The Flesherton Advance
- Truth before favor - Principles, not men
- Type: Weekly newspaper
- Format: Broadsheet
- Owner: Wells Family
- Founder: A. R. Fawcett
- Founded: June 1st, 1881
- Language: English
- Website: heraldadvance.ca

= The Flesherton Advance =

Canadian newspaper in Ontario

The Flesherton Advance (now The Advance) is a weekly newspaper published in tandem with the Dundalk Herald based in Dundalk, Ontario, serving Grey Highlands. Founded in 1881, the paper was published in Flesherton until 1968 when purchased by the current publishers, the Walls family.

== History ==

=== 19th century ===
The Flesherton Advance was founded on April 1, 1881, by A. R. Fawcett.

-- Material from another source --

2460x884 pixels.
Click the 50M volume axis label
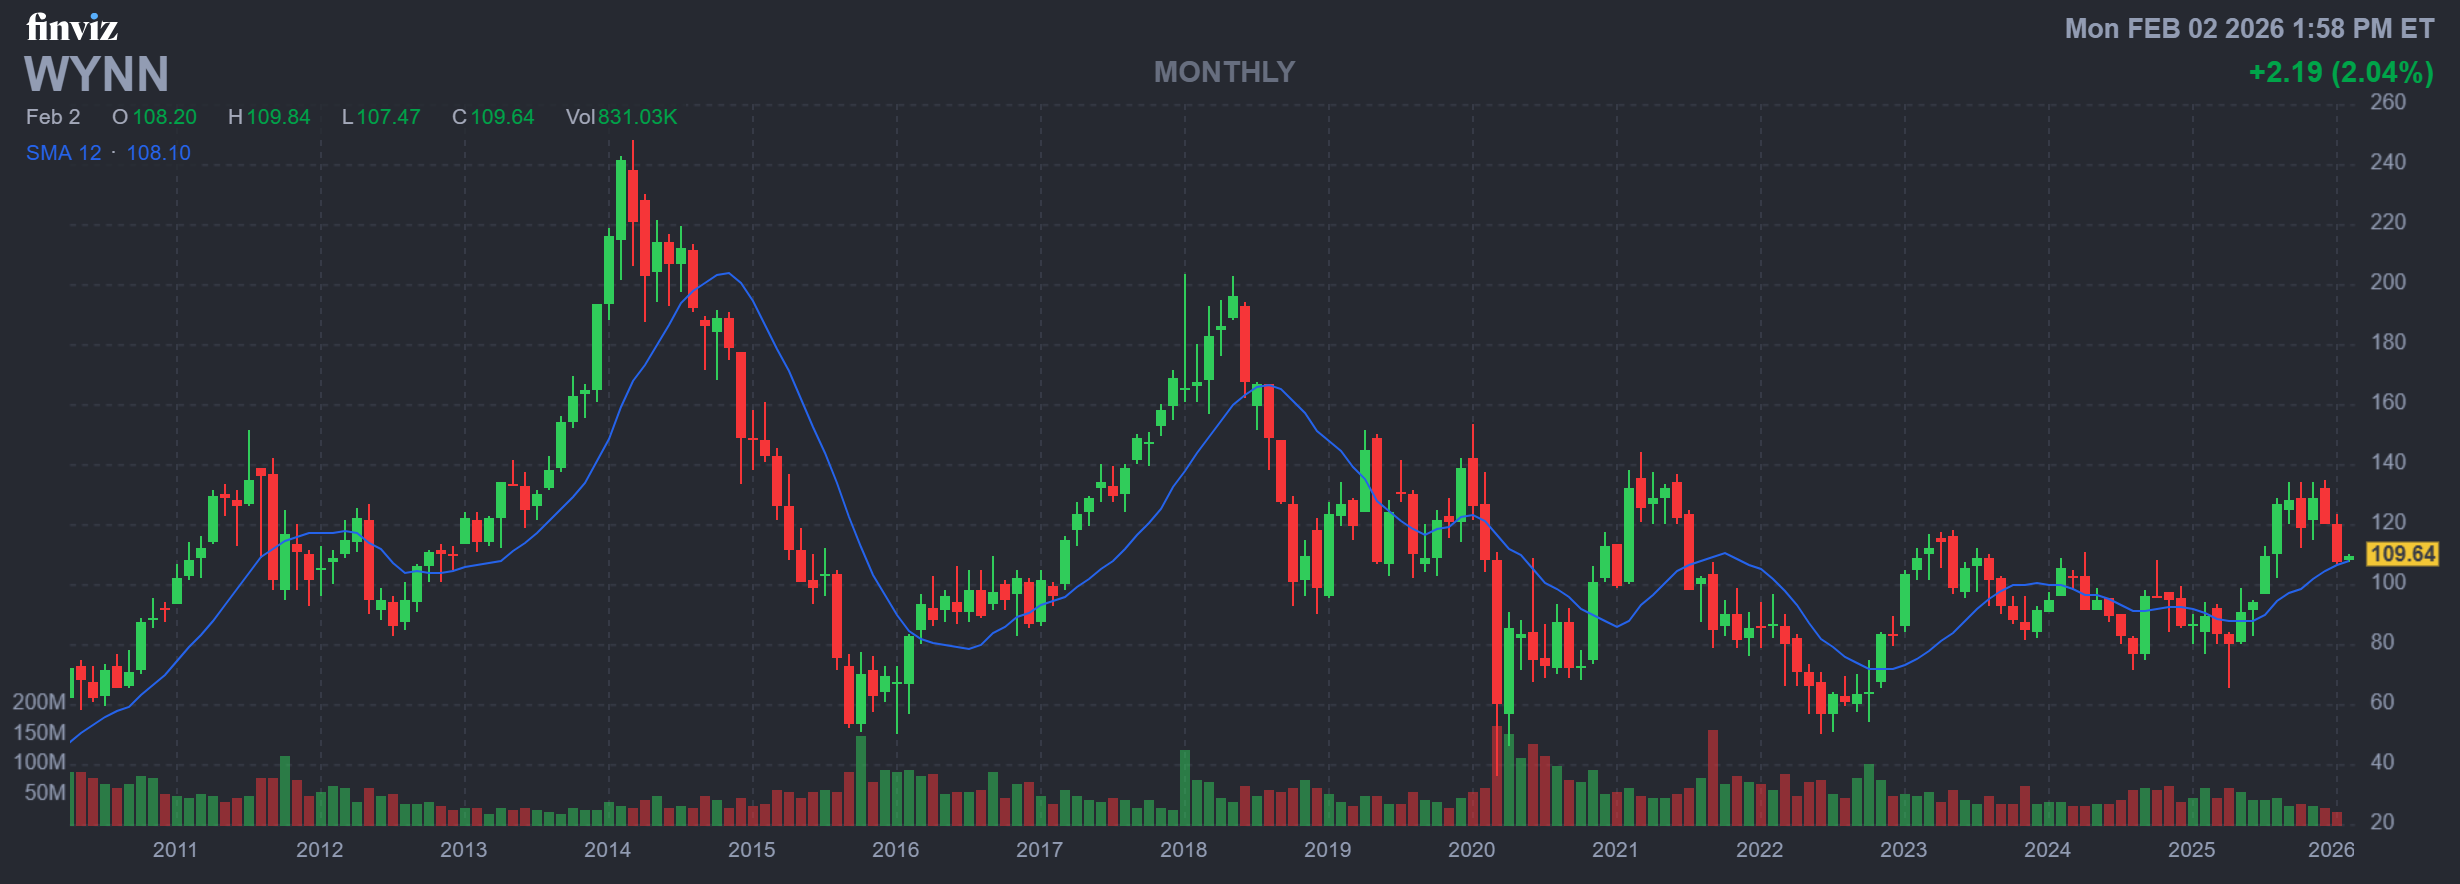click(x=45, y=793)
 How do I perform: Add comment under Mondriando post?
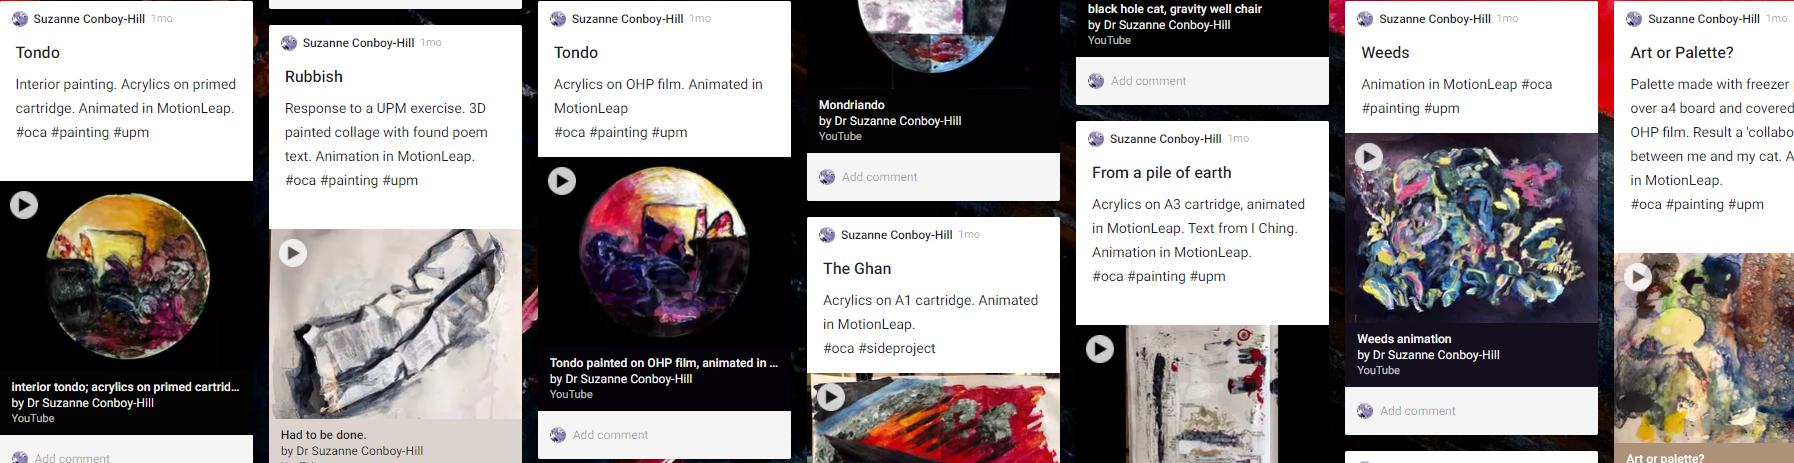pyautogui.click(x=879, y=177)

Both himself and future publisher W. H. Thurston were born in Euphrasia Township, Fawcett near Heathcote. His early connection with newspapers was as an apprentice at the Thornbury Standard. Fawcett was a member of the Artemesia Town Council, as well as being connected to the Osprey and Euphrasia Town Councils in the early and mid 1880s. He was also attended the Artemesia Agricultural Society Annual Meeting, was a member of the Ancient Order of United Workmen, the Sons of Temperance and married twice. His first wife, Amelia Buchanan, died on 21 February 1885, and he remarried the next January to a Maggie Carberry of Chingacousy. By the summer of 1888 the town's population had doubled to 600, and Fawcett had sold the paper on August 1 to W. H. Thurston. After 50 years, the paper never carried less than twelve columns of advertising, the same as its first issue. The same week he parted ways with the Advance, he also sold the newspaper and job printing plant of the Streetsville Review. He went on to Streetsville, then Toronto, before settling in Burk's Falls and went on to publish the Burks' Falls Arrow, a publication that ran from 1885 to 1966. He passed on August 2, 1919.

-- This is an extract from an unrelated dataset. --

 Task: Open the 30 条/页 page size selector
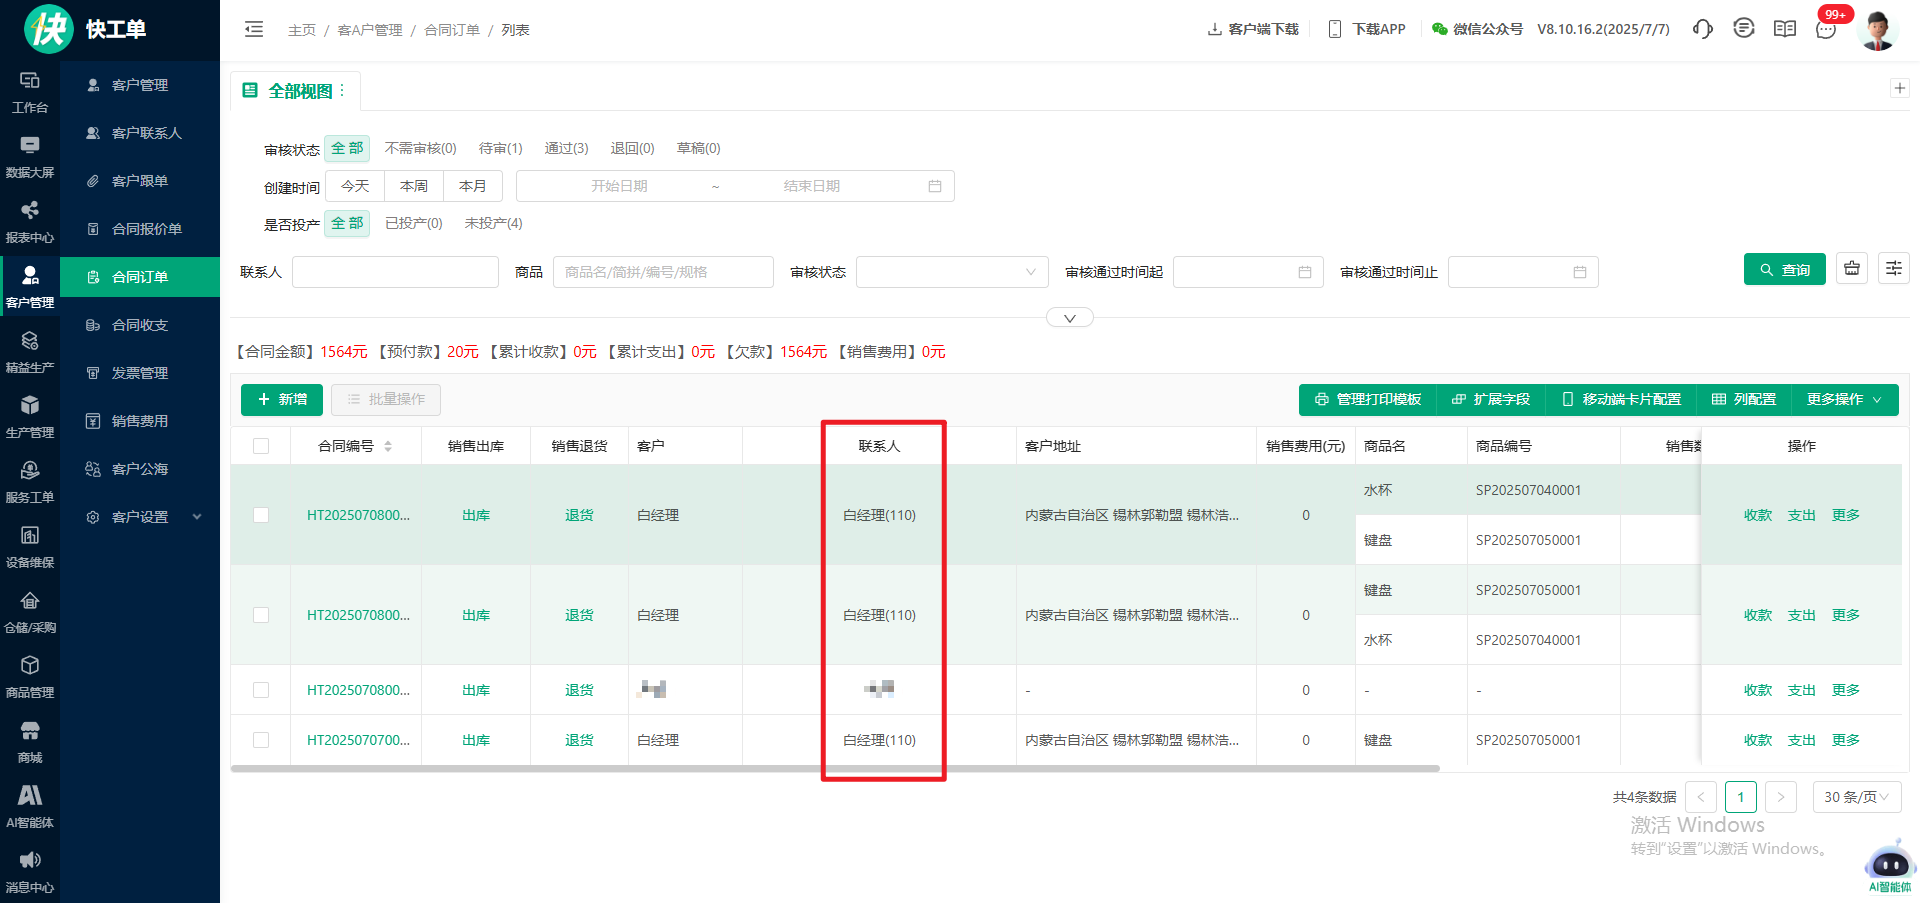tap(1856, 797)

A front page reprint of Fawcett's recollection of the first days of setting up the paper, sham battles in the town during Louis Riel's rebellion, and columns by the Thurstons can be found in the June 3rd, 1931 issue.

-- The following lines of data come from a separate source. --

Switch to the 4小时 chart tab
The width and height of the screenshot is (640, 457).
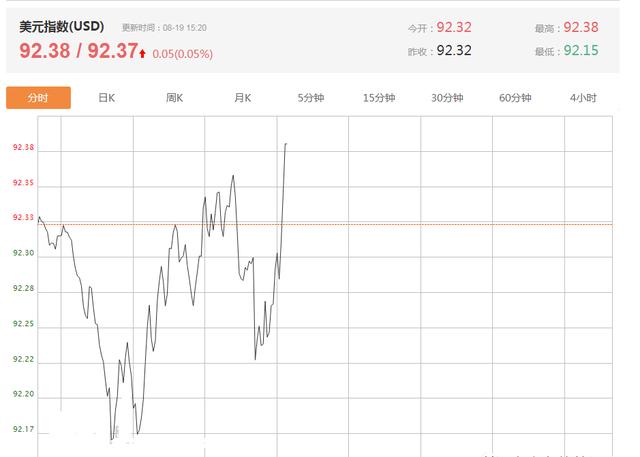583,98

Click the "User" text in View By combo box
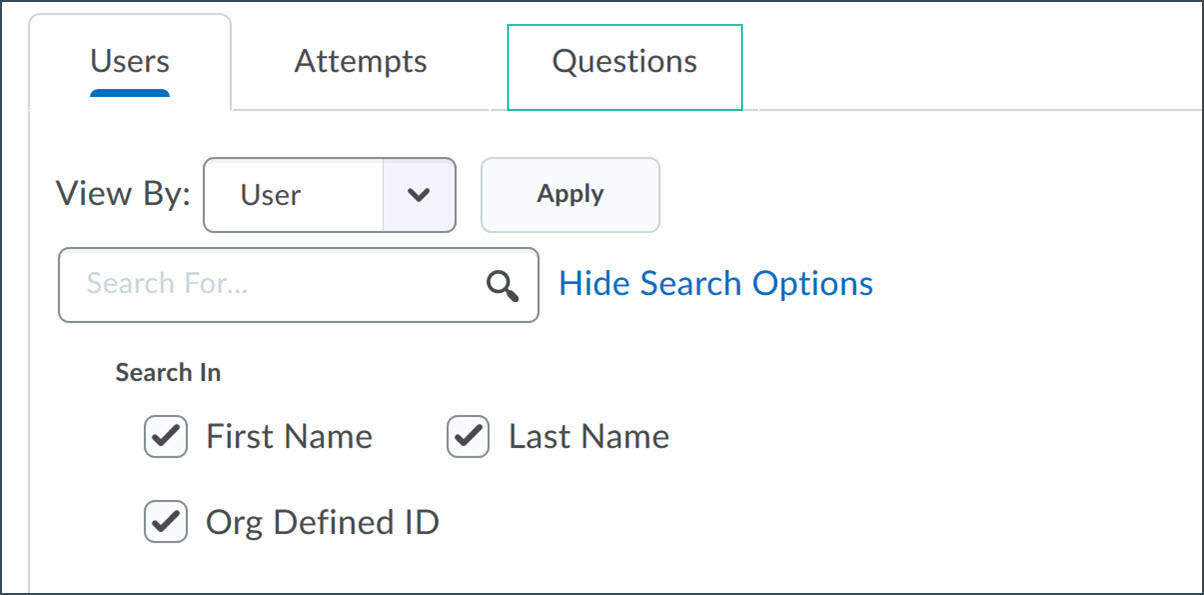(x=271, y=195)
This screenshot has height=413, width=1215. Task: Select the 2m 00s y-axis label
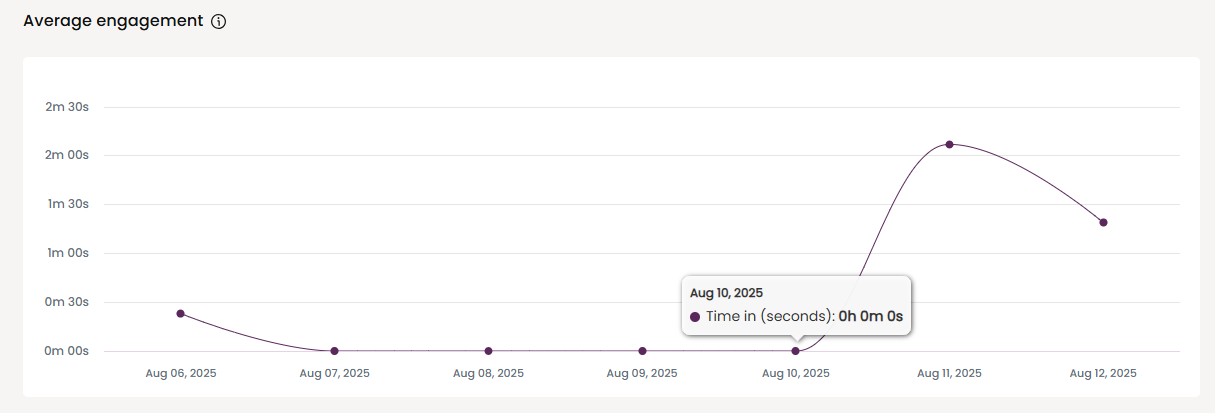[x=67, y=156]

William Hadley Thurston was born in 1859, seven years after his family had relocated to Kimberly from Lindsay, his family (John M. Thurston and Adeline Purdy) being one of the first pioneers of Kimberly Valley. At the age of 17 Thurston began an apprenticeship in Orangeville for two years before heading to the Durham Review. He then spent time as a writer and typesetter with the Toronto Daily World/Globe and World, and as an editor of the Owen Sound Tribune, where he would write that the Flesherton Advance was “another candidate for the poor house.” Not the only newspaper man in his family, his brother Alfred D. would hold an executive position with the Montreal Gazette. Thurston would serve as the first clerk of the newly incorporated village in 1912, up to being elected Reeve in 1927. A philatelist, photographer, mushroom hunter and taxidermist, Thurston owned the first pneumatic bike in the district. On editors, Thurston once said, "To be a live editor, I believe, is to endanger friendships, but after all it is not true friendship which falls before honest criticism." On January 4, 1884, Thurston married Kate Amelia Gaudin, with whom he would have four children. He retired from the paper in the August 24th, 1938 issue and died January 25th, 1939, leaving the paper in the hands of his son, F. J. Thurston.

=== 20th century ===
Frances James Thurston, born in 1901, first became involved with the paper from 1916 to 1919, leaving school to assist his father as many workers were overseas fighting. After leaving the paper he worked in the industry in Toronto and Winnipeg and returned to Flesherton in 1921, marrying Lillian Leoan White on January 11, 1923. Running the paper from his father's retirement in 1938 until 1961, his brother A. S. Thurston also wrote a column for the paper. Frank would return as editor in April 1966 for two years after working on the Thornbury Review and the Alliston Herald. Frank died in 1987, leaving five sons.

The intervening five years had seen Royden Johnston as publisher from September 1961. Johnston was born in the early 1930s, arrived in town in 1946, and made the front page of the Advance for scholastic achievements and a run-in with some local deer. In the spring of 1966, the paper was being published by Godfrey Clark. This only lasted two years, when Walter Walls and wife Phylis purchased the paper and shifted production in tandem with the Dundalk Herald. The Walls family have been at the paper ever since then, Matthew Walls succeeding his parents, followed by Cathy Walls, the paper still publishing as of 2019.

== Geographic coverage ==
The Advance had a circulation of 1,000 for its 6 column, 8 page sheet in the early 1920s for a town of 500 persons. The paper historically served the communities of Priceville, Inistioge, Maxwell, Feversham, Eugenia, Vandeleur, Kimberly, Portlaw, Proton, Wodehouse, Maxwell, Rock Mills and Ceylon.